Recyclability of Broken Pile Head Concrete in Structural Use

Introduction

Concrete is the main ingredient and most commonly used material for the rapidly growing construction sector in Bangladesh. The primary components of concrete are gravel or stone, sand, water, and cement. Concrete consumption worldwide is estimated to be 2.5 tons per capita per year, which equates to 17.5 billion tons for the world's 7 billion people. This massive amount of concrete requires cement (2.62 billion tons), aggregate (13.12 billion tons), and water (1.75 billion tons) [1]. Aggregates are mined by cutting mountains or breaking river gravel or boulders. Recycled concrete can be used in new construction, saving a significant amount of natural resources. In addition to saving natural resources, recycling demolished concrete will provide other benefits, such as the creation of new business opportunities and lower disposal costs. It also saves money for the local government and other purchasers and assists in meeting its goal of reducing disposal. To improve sustainability, the use of recycled concrete aggregate in the construction sector has increased globally. It is primarily used as a substitute material to reduce the amount of virgin concrete aggregate required. Many urban areas are experiencing a critical shortage of natural aggregate for concrete production as a result of high aggregate consumption. A solution to these problems could be the recycling of construction and demolition waste, generating recycled aggregates and using them in the construction sector itself as an alternative material. It is now widely acknowledged that there is a significant opportunity for reclaiming and recycling demolished debris for use in value added applications in order to maximize economic and environmental benefits.

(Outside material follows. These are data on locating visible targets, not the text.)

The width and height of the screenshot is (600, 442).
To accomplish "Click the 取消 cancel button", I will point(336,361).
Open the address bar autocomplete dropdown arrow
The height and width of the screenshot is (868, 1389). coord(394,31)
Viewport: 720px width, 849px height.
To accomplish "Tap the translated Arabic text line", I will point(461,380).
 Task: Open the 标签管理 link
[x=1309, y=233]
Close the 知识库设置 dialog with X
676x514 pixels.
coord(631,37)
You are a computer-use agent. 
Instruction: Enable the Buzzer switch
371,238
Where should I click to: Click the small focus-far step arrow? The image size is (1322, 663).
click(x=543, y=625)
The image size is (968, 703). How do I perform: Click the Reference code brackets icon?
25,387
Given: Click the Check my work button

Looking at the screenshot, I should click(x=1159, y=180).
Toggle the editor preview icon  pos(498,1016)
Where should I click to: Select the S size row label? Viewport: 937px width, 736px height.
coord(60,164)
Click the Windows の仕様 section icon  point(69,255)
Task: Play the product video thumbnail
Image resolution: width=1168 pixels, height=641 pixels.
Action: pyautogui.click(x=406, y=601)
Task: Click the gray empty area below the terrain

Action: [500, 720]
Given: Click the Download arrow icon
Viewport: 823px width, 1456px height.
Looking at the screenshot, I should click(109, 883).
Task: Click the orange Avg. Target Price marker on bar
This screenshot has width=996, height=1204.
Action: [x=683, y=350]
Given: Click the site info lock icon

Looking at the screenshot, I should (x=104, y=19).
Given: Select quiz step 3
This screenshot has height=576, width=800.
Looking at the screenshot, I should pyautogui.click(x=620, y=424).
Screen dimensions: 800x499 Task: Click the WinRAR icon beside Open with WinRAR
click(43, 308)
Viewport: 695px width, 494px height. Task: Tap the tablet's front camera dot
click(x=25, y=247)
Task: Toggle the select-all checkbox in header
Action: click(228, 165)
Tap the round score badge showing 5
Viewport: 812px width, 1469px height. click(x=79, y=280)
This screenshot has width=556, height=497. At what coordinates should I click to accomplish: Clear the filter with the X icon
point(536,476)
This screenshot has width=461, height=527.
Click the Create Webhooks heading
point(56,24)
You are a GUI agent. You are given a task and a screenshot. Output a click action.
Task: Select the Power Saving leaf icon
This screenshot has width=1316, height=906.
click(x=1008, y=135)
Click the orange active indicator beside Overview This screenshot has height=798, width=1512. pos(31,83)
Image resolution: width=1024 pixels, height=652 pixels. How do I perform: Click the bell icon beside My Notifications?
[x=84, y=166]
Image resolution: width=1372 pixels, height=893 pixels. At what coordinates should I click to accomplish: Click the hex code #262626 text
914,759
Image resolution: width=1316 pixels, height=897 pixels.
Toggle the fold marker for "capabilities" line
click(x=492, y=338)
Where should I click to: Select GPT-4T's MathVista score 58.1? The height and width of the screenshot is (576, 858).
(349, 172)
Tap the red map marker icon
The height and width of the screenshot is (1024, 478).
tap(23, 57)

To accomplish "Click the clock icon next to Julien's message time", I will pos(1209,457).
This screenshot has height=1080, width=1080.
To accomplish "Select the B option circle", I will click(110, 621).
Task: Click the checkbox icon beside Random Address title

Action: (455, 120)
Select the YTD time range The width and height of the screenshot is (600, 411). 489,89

Natural aggregate (stone) is found in a few places in Bangladesh. Stone aggregate is the raw material for bridge construction. An old bridge is being demolished to make way for a new one, resulting in a large amount of waste concrete aggregate. Much research has recently been published on it, and studies have revealed that it has good quality as a virgin stone aggregate. Furthermore, a few studies on recycled concrete aggregate concrete have been conducted, such as permeability, shrinkage, and other deformation related properties [2].

The objectives are as follows:

a. To evaluate the physical properties of concrete such as gradation and density using recycled broken pile head aggregate concrete (RBPHAC) and virgin stone aggregate concrete (VSAC).

b. To determine the properties such as compressive strength, permeability, shrinkage, Modulus of elasticity and Poisson’s ratio using VSAC and RBPHAC.

c. To compare these properties between concrete of different aggregates and examine the feasibility of using recycled stone as coarse aggregate from these perspectives.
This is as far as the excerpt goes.